People use their phones to capture the moment on Wednesday.

People use their phones to capture the moment on Wednesday.Credit: Flavio Brancaleone

But maybe that’s modern grief. Someone once told me to record is to reckon. To post is to process.

Still, there was something jarring in it. Francis, who shunned spectacle, who asked us to turn our attention outward rather than inward, now becoming part of the endless scroll.

After the outrage of the first day, when people held phones aloft within metres of the Pope’s body, guards are now instructing mourners to put them away. They threaten to confiscate devices if disobeyed. Shame they didn’t bag them at front the door altogether.

But at least as the faithful now reach the front of the queue, they are viewing Francis in quiet dignity. The phones come down. The eyes come up.

More than 90,000 ppeople had paid their respects at the basilica by Thursday evening.

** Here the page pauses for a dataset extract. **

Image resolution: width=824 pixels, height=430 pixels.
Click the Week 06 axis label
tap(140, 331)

More than 90,000 ppeople had paid their respects at the basilica by Thursday evening.Credit: Getty Images

It’s hard not to think about legacy in this place. Every inch of the basilica is a monument to what came before. Popes don’t die quietly here. They are buried into the bedrock of history, enshrined alongside the saints and emperors they outlived. But Francis? He always seemed slightly uncomfortable with that inevitability. He preferred the streets of Buenos Aires to the marble halls of Rome. He made phone calls himself, answered letters. He reminded us, often and insistently, that the church must be a field hospital, not a fortress.

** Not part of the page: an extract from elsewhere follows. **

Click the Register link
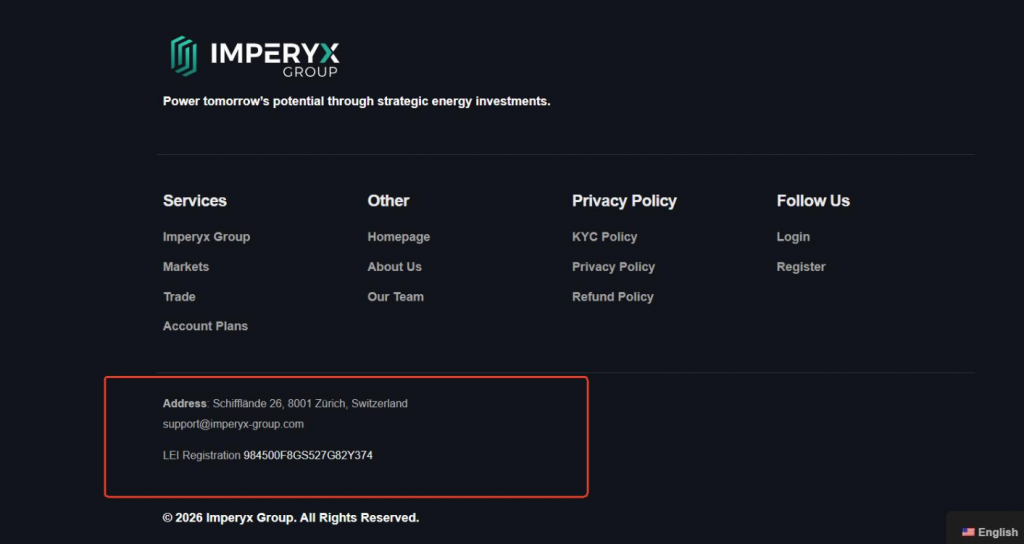The width and height of the screenshot is (1024, 544). 801,267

Still, in these final hours, the ancient rituals took over. The Swiss Guard stood watch, unblinking in their solemnity. Cardinals moved with practised reverence. Somewhere, the gears of conclave preparation had already begun to turn. But here in this moment, before politics resumed, there was something purer. A breath held.

As I stand in line for a glimpse, I find myself next to Anderson Cooper from CNN. The two of us, waiting like everyone else. One from a humble town in country Victoria, the other earning $20 million a year as the face of a TV news network. And there we were, lined up, hushed, made to wait. It was a strange kind of democracy. Everyone equal before God.

Having seen what I came for, one feels compelled to move along before too long and let someone else have their moment. Some queued for more than three hours. Some came overnight. Some came without sleep. The world was still filing in to say goodbye.

And all the while, that incredible ceiling looked down. Still standing. Still listening.